I need the lines from the one containing "Select the hand grabber tool" through the last line of the entries retyped exactly, with no pictures among them.

- [Collected data entries]
● ● ● ● ● ● ●

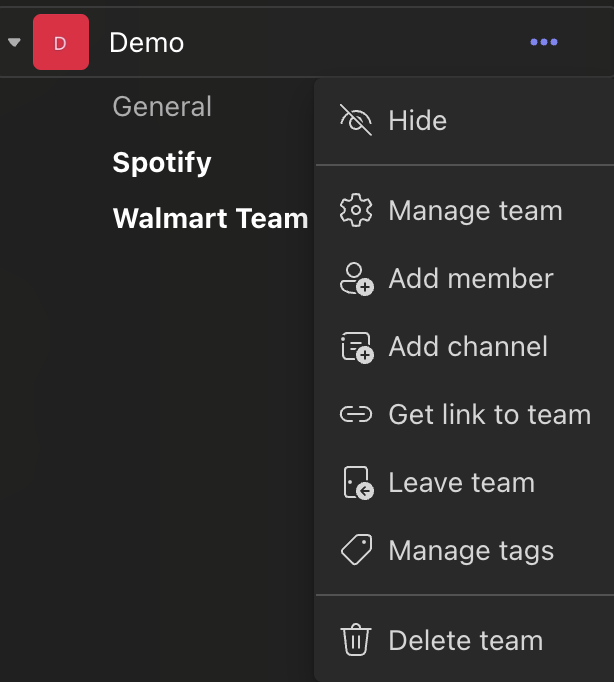
Task: Click the red Demo team avatar
Action: 60,43
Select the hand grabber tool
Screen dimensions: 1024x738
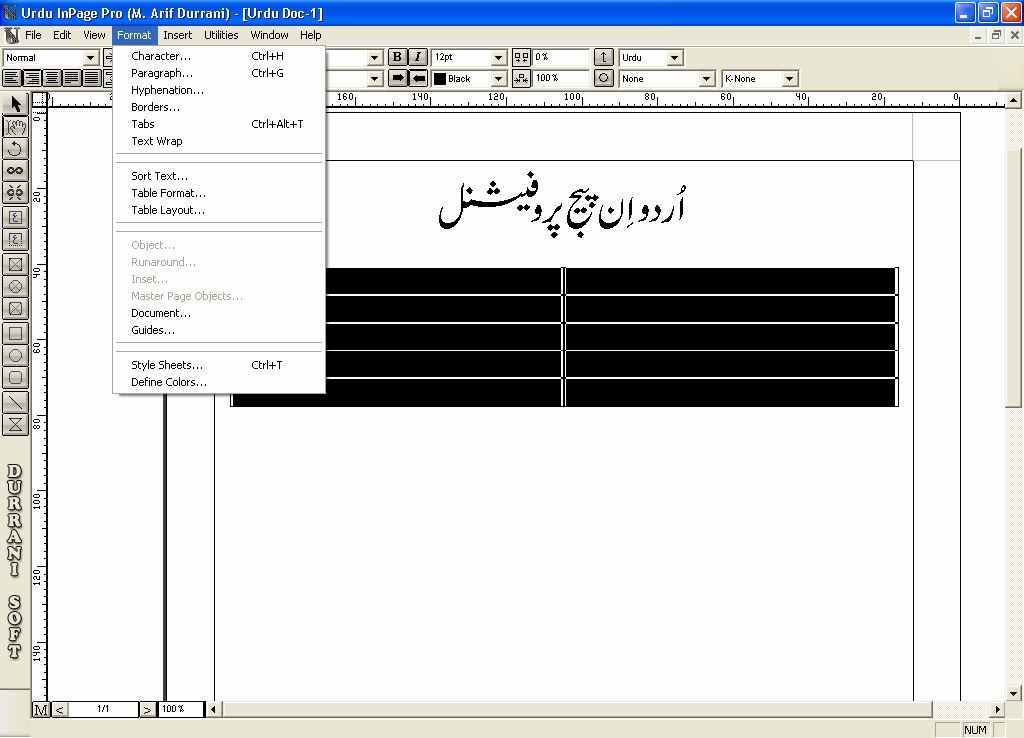(15, 127)
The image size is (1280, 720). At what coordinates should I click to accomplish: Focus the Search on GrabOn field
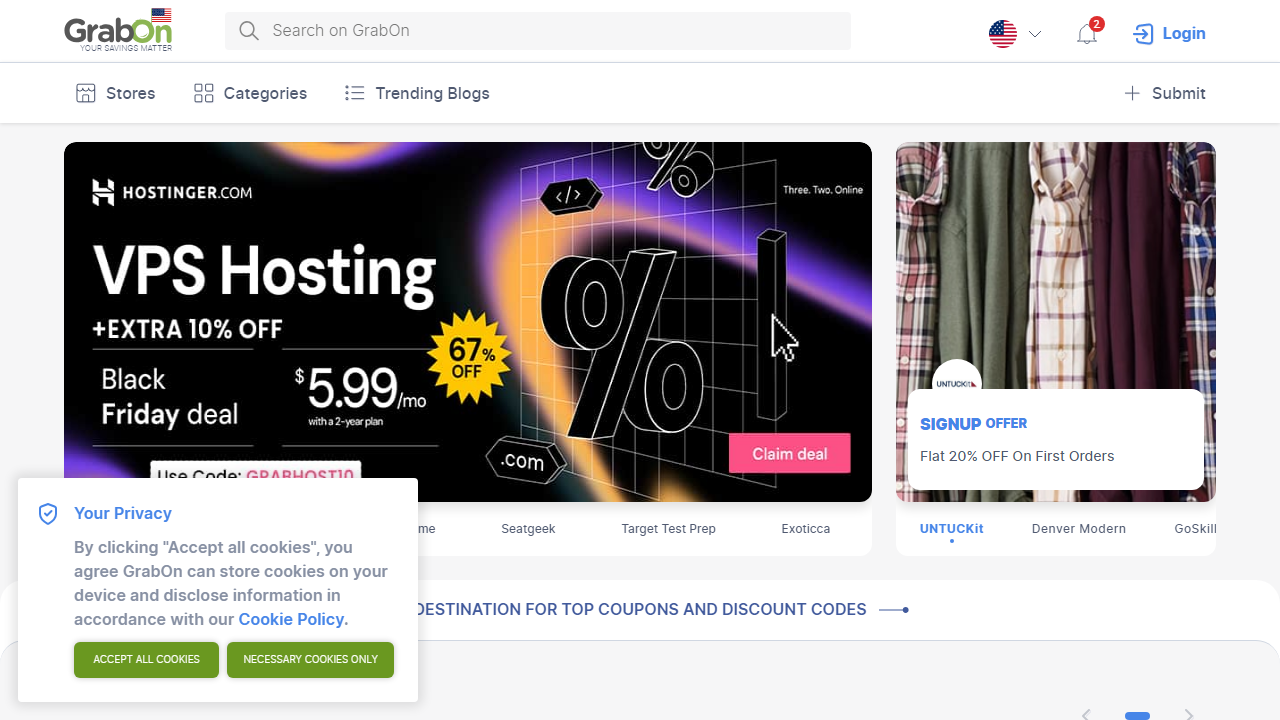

● ● ● ● ● ● ●

- [Expected output]
Select the hand grabber tool
Screen dimensions: 1024x738
(15, 127)
The image size is (1280, 720). At what coordinates should I click to accomplish: Focus the Search on GrabOn field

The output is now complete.